Violation of Obligations

Violation of obligations is another disputable issue that might appear between vessel owners and charterers. The fact is that the delivery of particular cargoes could be complicated by unpredicted problems that happen due to diverse factors. Usually, these (both factors and problems) are included in agreements and discussed by parties (Ducruet & Notteboom 2012). However, it is impossible to consider all possible complications. For this reason, violation of obligations is one of the most common reasons for the appearance of a problematic issue. Shipowners, as well as charterers, might act in ways not included in a contract. Moreover, if these actions result in damage done to a vessel or other financial losses, a significant problem appears. Parties to a contract will demand compensation; however, it is difficult to determine which agent is guilty and provide appropriate punishment.

Demurrage

A disputable issue might occur if a specified period for loading and unloading the cargo, known as laytime, is exceeded. Under this condition, a charterer has to pay demurrage. In the majority of cases, lessees are responsible for demurrage incurred at the port of discharge (Baughen 2015). Moreover, as a rule, a shipowner would rather prefer to ask a charterer for payment of demurrage instead of a third party that might be responsible for delays (Charterparty issues 2015, para. 7). That is why conflict might appear. A lessee might not have the needed money and could suggest a receiver of cargo to pay for all delays. The process might be complicated by numerous factors starting from a size of compensation and ending with the relations between all parties involved in the dispute as a shipowner will ask a charterer for demurrage regardless of a receivers guilt.

Deadfreight

A dispute over dead freight is another common type of conflicts appearing between agents involved in a charter party (Branch 2007). It could be determined as a charge payable to a shipowner on space booked on a ship but not used by the charterer (Branch 2007). In other words, it is the unoccupied space in ships. Usually, peculiarities of dead freight are determined by a charter party. However, there are numerous cases including charterers violations of these points with the primary aim to load additional cargo and spend less money (Gorton et al. 2009). Under these conditions, if these facts have been discovered, a dispute over the alteration of dead freight and compensation might be initiated. It a significant number of cases, parties have different perspectives on space used for cargoes and space not utilized by a charterer (Brodie 2014). For this reason, a dispute might have a prolonged character.

Despatch

Finally, a charterer might be interested in the reduction of laytime as one of the ways to acquire dispatch from a shipowner. However, it could also become a disputable issue because of the problems related to the definition of despatch, its size, and conditions under which it should be paid (Mukherjee & Brownrig 2013). Moreover, trying to save laytime, a charterer might cause harm to a vessel by exceeding the outlined speed limit, using extra equipment, etc. Under these conditions, disputes over despatch might occur regularly. Thus, traditionally, the charter party presupposes significant rewards when a vessel is returned before the deadline as it provides an opportunity to make a new deal and increase income (ICS 2011). At the same time, shipowners might initiate discussion related to main reasons for despatch and factors that stipulated savings of laytime.

Ways to Avoid Issues

Agreement

Therefore, regarding a significant number of causes that might result in the appearance of disputable issues and problematic situations in terms of a charter party, much attention should be devoted to the elaboration of efficient solutions and approaches that might help to avoid them. First, a comprehensive agreement or a charter party is the guarantee that no problematic issues will appear (Stopford 2009). Parties to the contract should outline as many disputable issues along with appropriate solutions as possible and include them in the agreement. Later, both a shipowner and a charterer could refer to this document and suggested solution if some disputable questions appear. By the statistics, a carefully developed contract significantly decreases the probability of the appearance of misunderstandings between parties and results in the improved cooperation between them (Stopford 2009). For this reason, it should be considered one of the ways to avoid conflicts.

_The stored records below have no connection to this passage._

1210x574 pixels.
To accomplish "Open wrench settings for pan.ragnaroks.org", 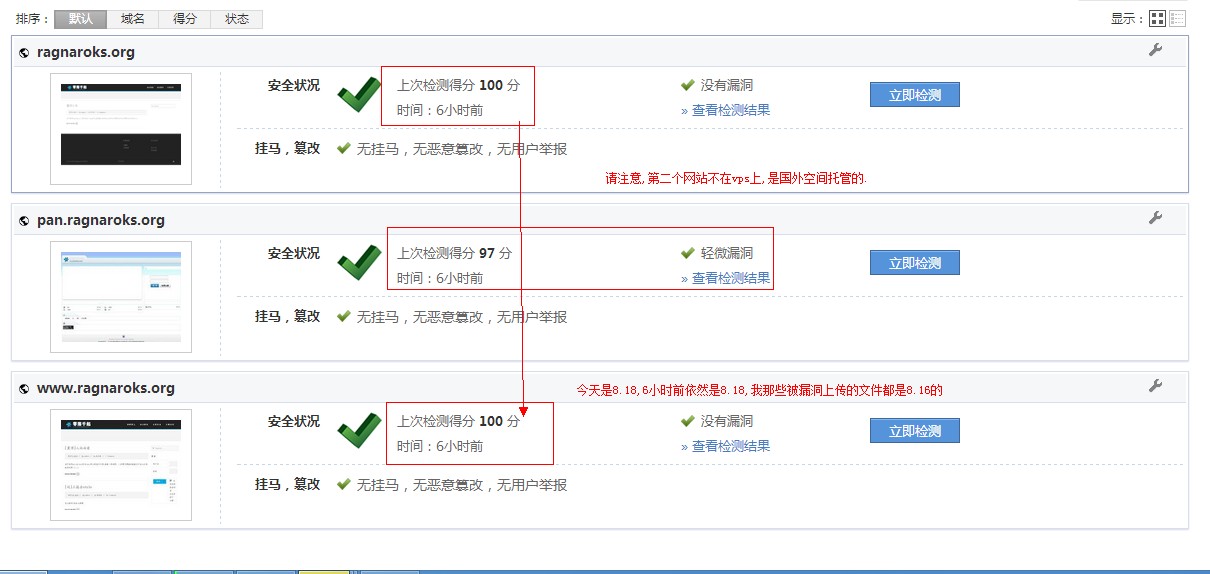I will [1155, 218].
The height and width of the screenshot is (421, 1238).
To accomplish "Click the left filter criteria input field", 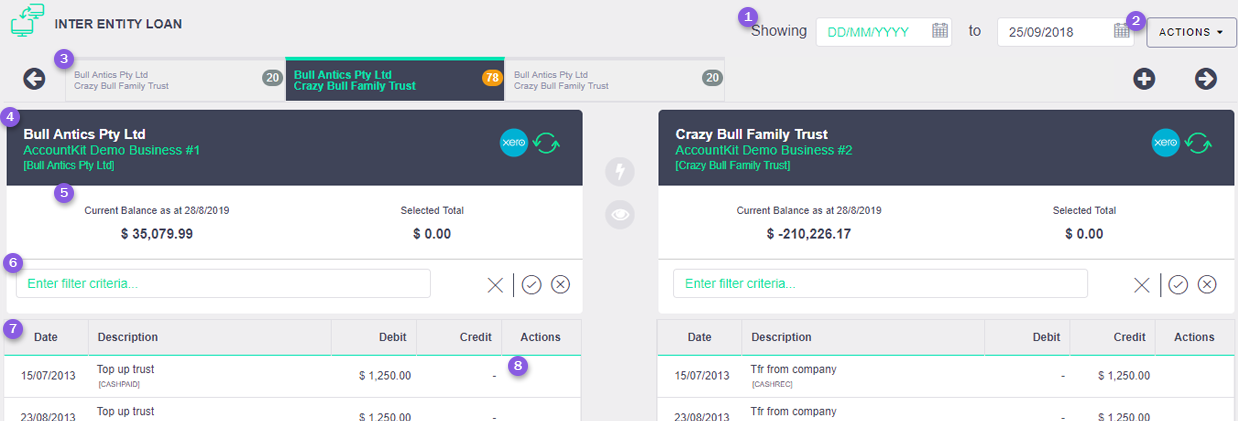I will click(x=223, y=284).
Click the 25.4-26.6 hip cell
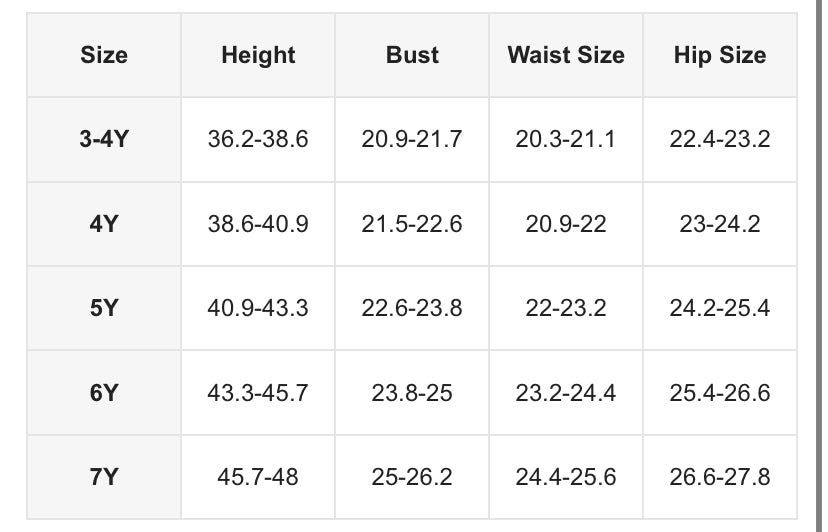Screen dimensions: 828x532 [720, 393]
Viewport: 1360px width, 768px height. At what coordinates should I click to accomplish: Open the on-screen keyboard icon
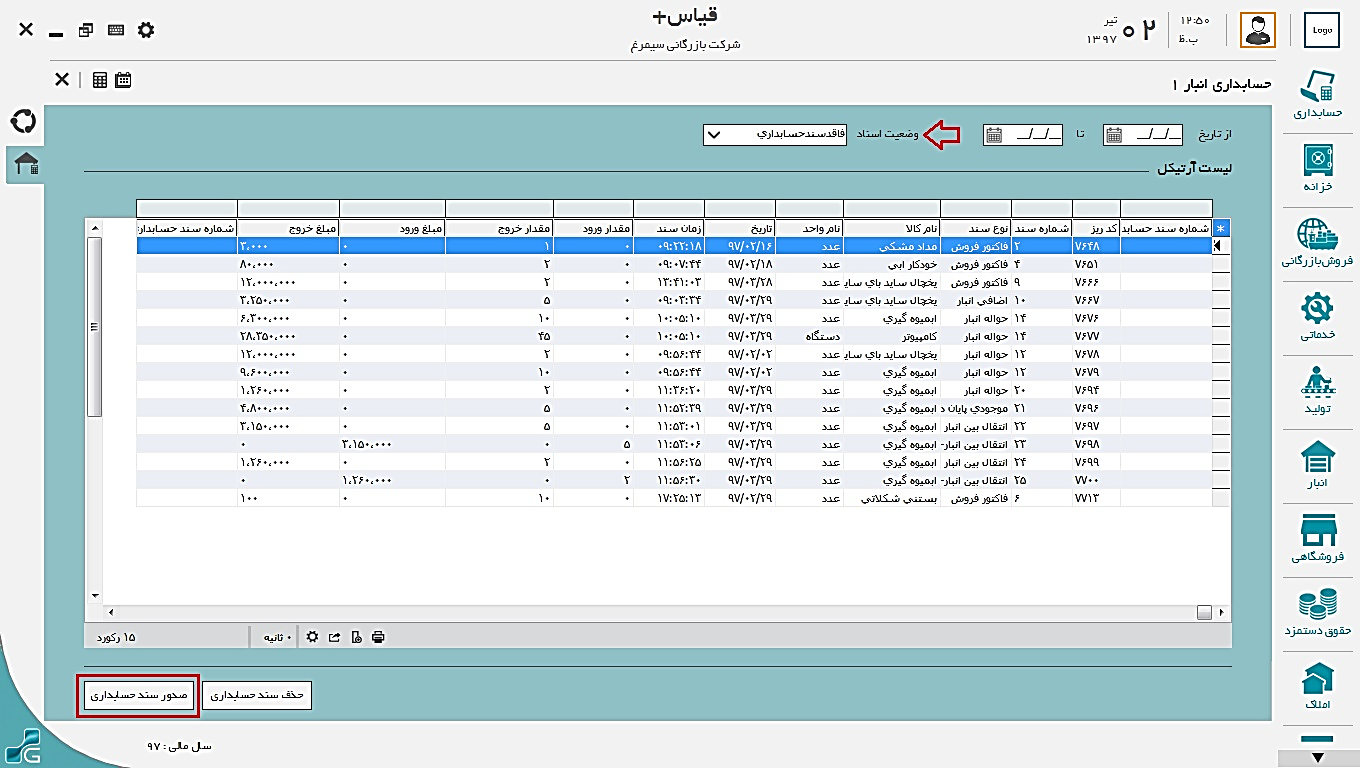(x=116, y=30)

Discussion of Disputable Issues

Second, special attention should be given to disputable issues mentioned above because of their significance and pernicious impact on relations between parties. It means that such contradictory aspects as unsafe ports, demurrage, dispatch, harm, etc. should be discussed within an agreement and determined. It is one of the ways to avoid problems in future. As it has already been stated, a significant number of problems related to the harm done to a vessel come from a vague definition of physical damage and wear appearing during the exploitation of a ship. For this reason, the existence of clear criteria will help to avoid conflict and solve a problem if it occurs (Alderton 2011). In general, both shipowners and charterers know the most problematic areas of their cooperation. For this reason, they should include them in the agreement to improve their collaboration

Third Parties

Finally, regarding the complexity of a charter party and numerous problematic areas that demand special attention, a third party could be involved to guarantee the observance of the basic aspects of the agreement and avoid disputes over problematic issues. The primary role of this party is the monitoring of a shipowner and a lessees relations and assistance in problem-solving because of the enhanced competence related to the above-mentioned agents cooperation. Nevertheless, in a significant number of cases, governments of different countries act as the guarantors that conditions of agreements will be fulfilled otherwise significant fees could be imposed (Branch 2007). This approach could be considered efficient enough in avoiding contradictory aspects of misunderstandings between parties to a contract. That is why the involvement of a third actor could help to minimise risks by providing an objective perspective on a charter party and its peculiarities.

Conclusion

Altogether, relations between a shipowner and a charterer remain a complex issue that depends on numerous aspects. Therefore, an agreement between these parties, or a charter party, includes the majority of issues that might appear during the cooperation or vessel hire. However, there are still diverse disputable issues that appear. The central causes for their occurrence differ. These might include harm done to a vessel at ports or by a lessee, size of freight, non-compliance with deadlines, freight, demurrage, etc. For this reason, a comprehensive agreement including all these aspects becomes central for the beneficial cooperation between parties to a contract and their satisfaction.

Reference List

Alderton, PM 2011, Reeds sea transport: operation and economics, 6th edn, A&C Black, London.

Alizadeh, AH & Nomikos, NK 2009, Shipping derivatives and risk management, Palgrave Macmillan, London.

Baughen, S 2015, Shipping law, Taylor and Francis, Milton Park, Oxford.

Branch, AE 2007, Elements of shipping, 8th edn, Routledge, Milton Park, Oxford.

Brodie, P 2014, Commercial shipping handbook, 3rd edn, Routledge, New York, NY.

Charterparty issues 2015, Web.

Ducruet, C & Notteboom, T 2012, Maritime logistics, Kogan Page, London.

Gorton, L, Hillenius, P, Ihre, R & Sandevarn, A 2009, Shipbroking and chartering practice, 7th edn, Informa Law, London.

Institute of Chartered Shipbrokers (ICS) 2011, Introduction to shipping, Witherby Seamanship International Ltd., Edinburgh.

Mukherjee, PK & Brownrigg, M 2013, Farthing on international shipping, 4th edn, Springer, Heidelberg.

Stopford, M 2009, Maritime economics, 3rd edn, Routledge, New York, NY.